The Oracle Year(87)



“I noticed,” Leigh said. “Why did you?”

“I’m guilty about a lot of things. I didn’t want stiffing you on your interview to be one more.”

Leigh raised an eyebrow.

“Will, honestly . . . that’s stupid.”

“Guilty of that too,” he said.

Leigh was blocking the way out of the bedroom, standing with her arms at her sides, looking at him.

“Can I . . . get past?” Will said.

“I’m still going to write a story,” she said. “I’ll do my best to make your quotes from the hotel interview accurate—it’ll be from memory, but I think I’ve got it. Hell, I’ve got material from three Oracle interviews, including today. If I can’t put a story together by this point, I should quit.”

Three? Will thought. He gazed at Leigh for a long moment. She met his eyes without blinking.

“I didn’t think you remembered,” Will said.

“Union Square,” Leigh answered. “I recognized you right away when I saw you on the helicopter without the wig. Is that why you chose me? I’ve got to say, Will, I still don’t get it.”

Will felt his face flush.

“I, uh, used to read all the articles that came out about the Oracle,” he said. “Everyone speculating about who I was, if the whole thing was real. I stopped after everything started to get so dark. But back then, you wrote an article about me. It was different from the others—it talked about me like I was a person. Tried to get into what I was thinking and feeling, maybe how hard it would be to have to deal with all this.”

He shrugged.

“I never forgot it. It’s why I talked to you in Union Square. I recognized your name.”
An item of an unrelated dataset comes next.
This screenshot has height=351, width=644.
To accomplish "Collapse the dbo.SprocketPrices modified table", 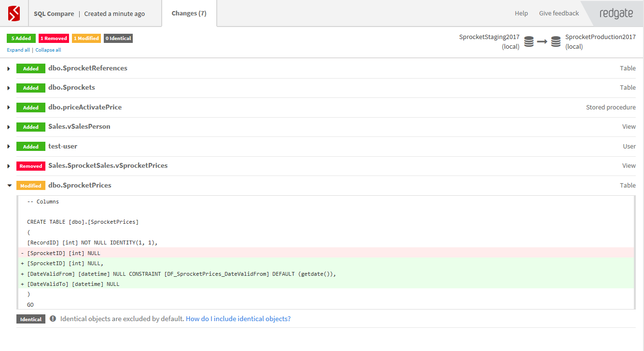I will tap(9, 186).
They stared at each other for a long moment.

“I knew that piece was good,” Leigh said. “It almost got me fired, but I knew it was good.”

“Yeah,” Will said.

He turned and yelled into the living room.

“Hamza, how we doing?”

“Getting there,” Hamza called back. “You could have organized your files a little better, you know. You’ve got stuff all over the place here. I just want to make sure I get everything we need.”
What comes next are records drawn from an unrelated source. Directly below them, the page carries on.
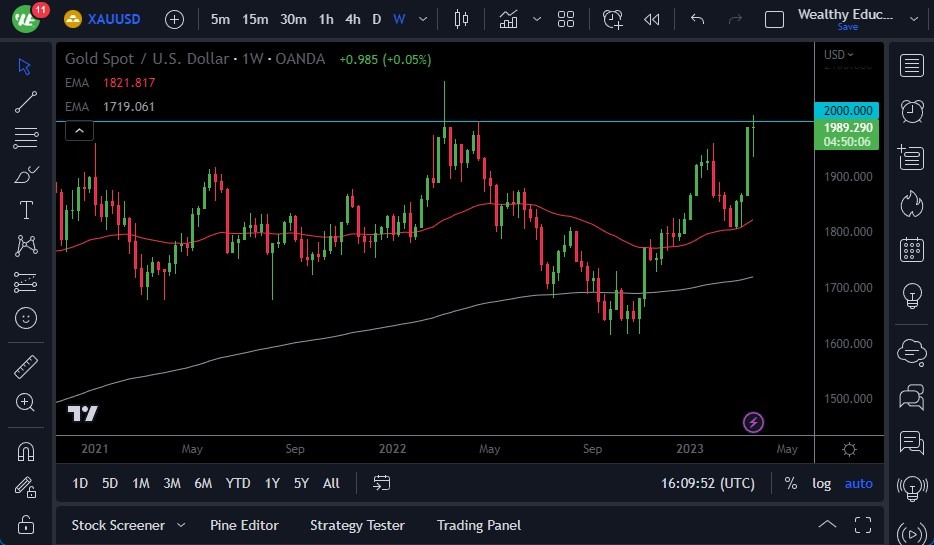This screenshot has width=934, height=545.
Task: Select the text annotation tool
Action: coord(26,210)
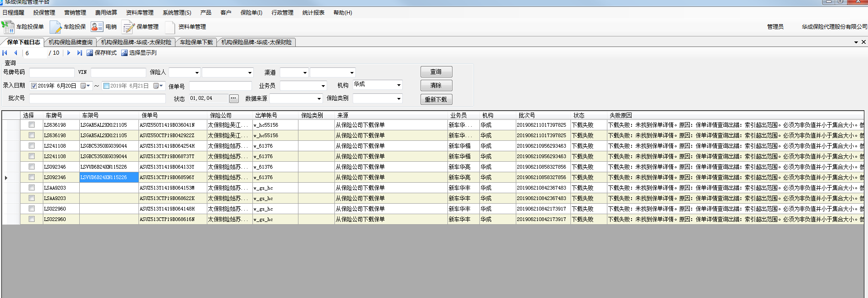This screenshot has width=868, height=298.
Task: Click the 保单管理 toolbar icon
Action: (128, 27)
Will looked back at Leigh, who was just watching him, waiting.

“Before I forget,” he said. “You’ll need that prediction, so that people believe you interviewed me. I’ll put something up on the Site about you, too, like I said I would.”

“Thank you, Will. That will make my life a lot easier.”

“Okay. Can you write this down?”

Leigh reached into the pocket of her hoodie and produced a small notepad and a pen. Will thought through the ever-shrinking set of predictions he hadn’t yet put out into the world in one way or another. It didn’t take long. He only had three left, and two—the ever-confounding 23–12–4 and a vague phrase about a Laundromat—weren’t anything Leigh would be able to use.

The third, though . . . it was perfect. Will found that he wasn’t even all that surprised. The Site had given him exactly what he’d need for every step along the way—no, not what he would need. What it would need.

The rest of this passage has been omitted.